I still feel like the answers to this dilemma is fairly easy, while the logististics may not be: the only one suggestion that i have a definite NO to is to lower the bankings, they've been racing on it since Lee won the 1st race, no need to change it. my suggestions are these: #1. make the cars HEAVIER, say 500-600 lbs. you never saw the cars(w/o restrictor plates) get airborne in the 70's simlpy by spinning on their own, they had to hit something or dig into the infield grass before the barrel-rolls would happen. the aerial flights did not start happening until the switch to smaller, LIGHTER cars, i.e. Cale Yarborough & Bobby Allison, I can remember '81 Daytona practice and Connie Saylor slid backwards off 2 and launched like an airplane at take-off. He did not hit anything, it caught air all on its own. heavier cars would be less apt for the space race #2 A little more wheelbase may make handling a bit more forgiving #3 Make these cars DIRTY, DIRTY, DIRTY... and all the sudden HEY, I can slingshot on my own!! ..................................................................................................................................................... now heavier cars would call for goodyear to make stouter tire technology, teams would have to come up w/ more heavy-duty suspensions, and wholesale body conversions would be needed, but didn't that already happen every 3-4 years? as i said before, the heavier, longer 70's cars raced w/o plates with no need for an air-traffic controller. great post, Bumpertag
Sounds good, but I don't think the speed was over 195 except at the end of the straights. NASCAR needs to find a way to make the drivers lift. The track, or the cars, must not allow "Foot on the floor" racing. If a rules change alone can do that, I'm all for it. Looking at the technology today and the dependence on aero grip, I don't see an easy answer. Heavy cars will help some, dirty cars may help a little more, but I can't see that fixing the issue of bad races and flying cars.In my mind, Daytona and Talladega are some of the worst racing on the schedule today. I know, I'm probablly the only one that feels that way, but I'd rather help my wife do housework that watch those races. 1 big cluster of cars, 3 and 4 wide. No room to pass, follow the leader and hope your line moves. That ain't racing... not like I remember.

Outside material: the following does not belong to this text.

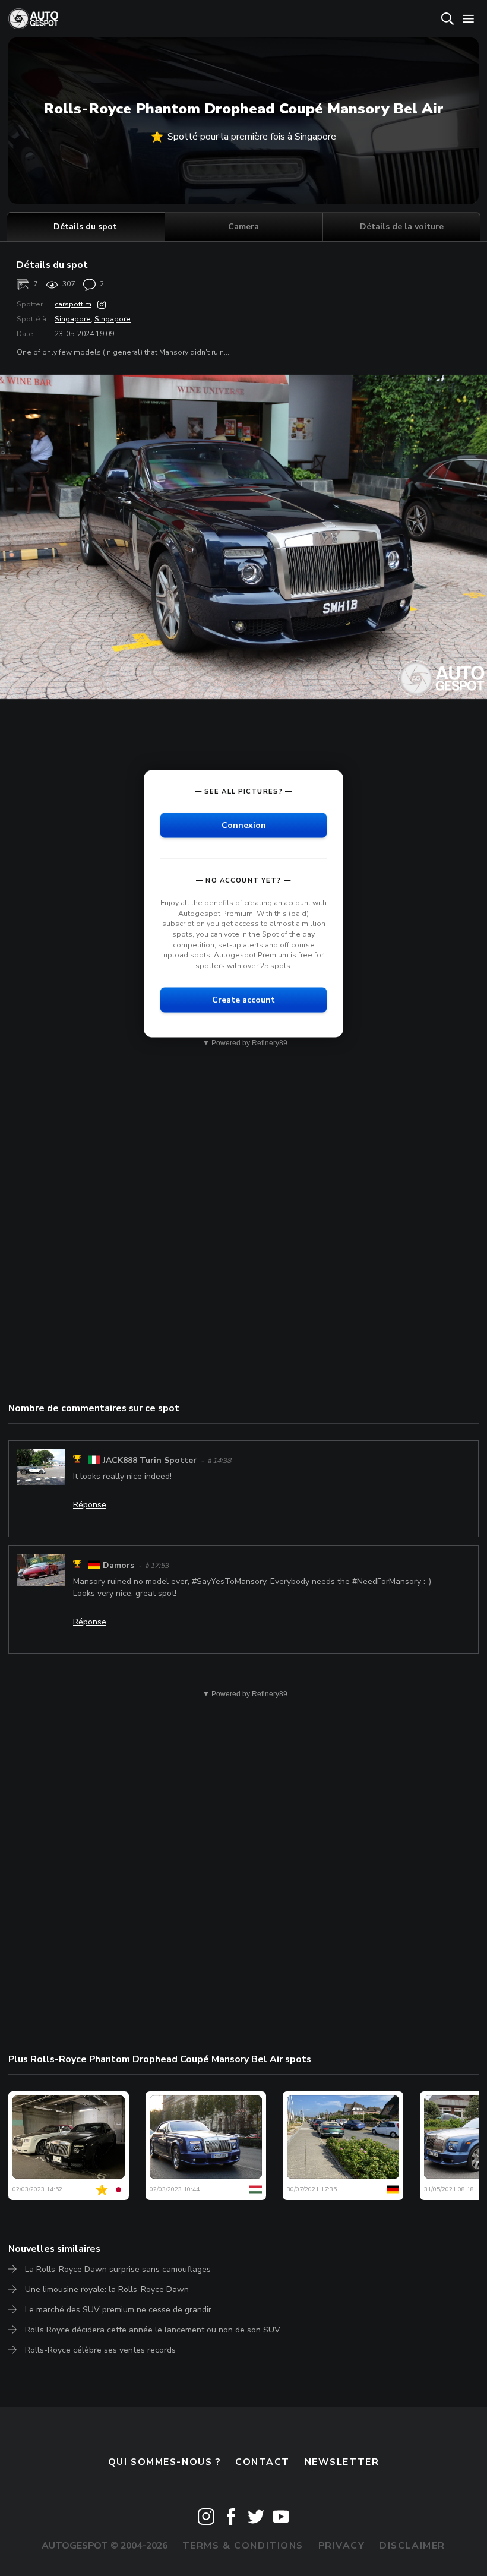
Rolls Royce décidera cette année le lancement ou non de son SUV (152, 2329)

yeah, i'm not a fan of having to have help to pass. cutting bankings down may swing the racing 180 degrees the other way, ala california, vegas, and other tracks where the cars are too aero-dependent, then the racing goes something like this..." jimmy johnson comes past the stripe to complete lap 100, he's led every lap so far in this caution-free event, pause...1,2,3,4,5sec... here comes 2nd place kyle busch who can't seem to make any ground, repeat intervals for rest of top 10." I dunno, there's definitely no cure-all in sight, i would suggest a variable track style season that would include one race at traditional tracks, and race @ different venues different seasons, like more road courses or tracks that cup hasn't run on yet or some like the Rock and N. Wilkesboro, that were discarded. whatever the solution is, I don't want to see another Vegas, Kansas, or Chicagoland cookie-cutter track, those are the races where I clean the house or watch something more exciting like a croquet match or chess tournament. anyway, keep 'em comin', Bump!!